Your task:
Take the entries below and give them back exactly. Leave out nothing.

(Stored items)
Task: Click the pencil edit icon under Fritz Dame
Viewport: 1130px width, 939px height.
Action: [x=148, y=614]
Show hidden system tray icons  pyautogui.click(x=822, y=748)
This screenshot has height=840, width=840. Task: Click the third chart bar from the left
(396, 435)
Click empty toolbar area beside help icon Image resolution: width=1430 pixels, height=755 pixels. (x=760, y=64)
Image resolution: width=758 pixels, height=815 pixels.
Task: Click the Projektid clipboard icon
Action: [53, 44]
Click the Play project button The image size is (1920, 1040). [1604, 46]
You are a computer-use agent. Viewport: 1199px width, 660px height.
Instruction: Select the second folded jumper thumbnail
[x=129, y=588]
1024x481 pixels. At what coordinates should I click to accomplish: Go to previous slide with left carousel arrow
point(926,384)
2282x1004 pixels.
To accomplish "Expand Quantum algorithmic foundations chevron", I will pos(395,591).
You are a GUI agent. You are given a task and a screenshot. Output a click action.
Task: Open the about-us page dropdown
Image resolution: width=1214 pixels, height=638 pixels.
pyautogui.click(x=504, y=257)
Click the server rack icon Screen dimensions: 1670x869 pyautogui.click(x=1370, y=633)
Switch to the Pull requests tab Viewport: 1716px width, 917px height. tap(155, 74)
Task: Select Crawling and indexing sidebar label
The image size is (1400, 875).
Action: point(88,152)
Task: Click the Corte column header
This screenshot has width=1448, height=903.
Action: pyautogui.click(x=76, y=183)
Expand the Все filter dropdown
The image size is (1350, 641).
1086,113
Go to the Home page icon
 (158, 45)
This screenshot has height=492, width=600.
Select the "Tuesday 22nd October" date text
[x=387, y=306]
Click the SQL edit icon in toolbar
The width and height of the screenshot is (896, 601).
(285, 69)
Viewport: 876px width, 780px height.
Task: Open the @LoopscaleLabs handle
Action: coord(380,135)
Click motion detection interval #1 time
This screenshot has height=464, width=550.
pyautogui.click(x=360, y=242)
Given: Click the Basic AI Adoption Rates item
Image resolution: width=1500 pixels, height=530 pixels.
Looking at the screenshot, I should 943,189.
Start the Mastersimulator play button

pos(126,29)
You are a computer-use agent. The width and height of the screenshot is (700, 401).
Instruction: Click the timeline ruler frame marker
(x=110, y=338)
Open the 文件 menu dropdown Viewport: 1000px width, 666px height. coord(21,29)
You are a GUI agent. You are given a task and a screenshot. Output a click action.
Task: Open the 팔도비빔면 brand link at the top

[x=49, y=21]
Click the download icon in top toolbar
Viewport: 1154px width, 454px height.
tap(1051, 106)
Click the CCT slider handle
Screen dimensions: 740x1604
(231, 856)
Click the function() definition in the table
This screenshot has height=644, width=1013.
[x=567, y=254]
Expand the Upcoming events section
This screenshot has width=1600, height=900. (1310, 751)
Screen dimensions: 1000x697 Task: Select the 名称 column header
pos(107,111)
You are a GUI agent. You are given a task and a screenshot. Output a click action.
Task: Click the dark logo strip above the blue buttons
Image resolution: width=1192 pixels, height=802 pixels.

Written response:
Task: Click the pencil edit icon under Fritz Dame
Viewport: 1130px width, 939px height.
Action: [x=148, y=614]
Show hidden system tray icons  pyautogui.click(x=822, y=748)
This screenshot has height=840, width=840. Task: Click the third chart bar from the left
(396, 435)
Click empty toolbar area beside help icon Image resolution: width=1430 pixels, height=755 pixels. (x=760, y=64)
Image resolution: width=758 pixels, height=815 pixels.
Task: Click the Projektid clipboard icon
Action: [53, 44]
Click the Play project button The image size is (1920, 1040). [1604, 46]
You are a computer-use agent. Viewport: 1199px width, 660px height.
Instruction: Select the second folded jumper thumbnail
[x=129, y=588]
1024x481 pixels. At what coordinates should I click to accomplish: Go to previous slide with left carousel arrow
point(926,384)
2282x1004 pixels.
To accomplish "Expand Quantum algorithmic foundations chevron", I will pos(395,591).
You are a GUI agent. You are given a task and a screenshot. Output a click action.
Task: Open the about-us page dropdown
Image resolution: width=1214 pixels, height=638 pixels.
pyautogui.click(x=504, y=257)
Click the server rack icon Screen dimensions: 1670x869 pyautogui.click(x=1370, y=633)
Switch to the Pull requests tab Viewport: 1716px width, 917px height. tap(155, 74)
Task: Select Crawling and indexing sidebar label
The image size is (1400, 875).
Action: point(88,152)
Task: Click the Corte column header
This screenshot has width=1448, height=903.
Action: pyautogui.click(x=76, y=183)
Expand the Все filter dropdown
The image size is (1350, 641).
1086,113
Go to the Home page icon
 (158, 45)
This screenshot has height=492, width=600.
Select the "Tuesday 22nd October" date text
[x=387, y=306]
Click the SQL edit icon in toolbar
The width and height of the screenshot is (896, 601).
(285, 69)
Viewport: 876px width, 780px height.
Task: Open the @LoopscaleLabs handle
Action: coord(380,135)
Click motion detection interval #1 time
This screenshot has height=464, width=550.
pyautogui.click(x=360, y=242)
Given: Click the Basic AI Adoption Rates item
Image resolution: width=1500 pixels, height=530 pixels.
Looking at the screenshot, I should 943,189.
Start the Mastersimulator play button

pos(126,29)
You are a computer-use agent. The width and height of the screenshot is (700, 401).
Instruction: Click the timeline ruler frame marker
(x=110, y=338)
Open the 文件 menu dropdown Viewport: 1000px width, 666px height. coord(21,29)
You are a GUI agent. You are given a task and a screenshot. Output a click action.
Task: Open the 팔도비빔면 brand link at the top

[x=49, y=21]
Click the download icon in top toolbar
Viewport: 1154px width, 454px height.
tap(1051, 106)
Click the CCT slider handle
Screen dimensions: 740x1604
(231, 856)
Click the function() definition in the table
This screenshot has height=644, width=1013.
[x=567, y=254]
Expand the Upcoming events section
This screenshot has width=1600, height=900. (1310, 751)
Screen dimensions: 1000x697 Task: Select the 名称 column header
pos(107,111)
You are a GUI agent. You are given a task and a screenshot. Output a click action.
Task: Click the dark logo strip above the blue buttons
Image resolution: width=1192 pixels, height=802 pixels.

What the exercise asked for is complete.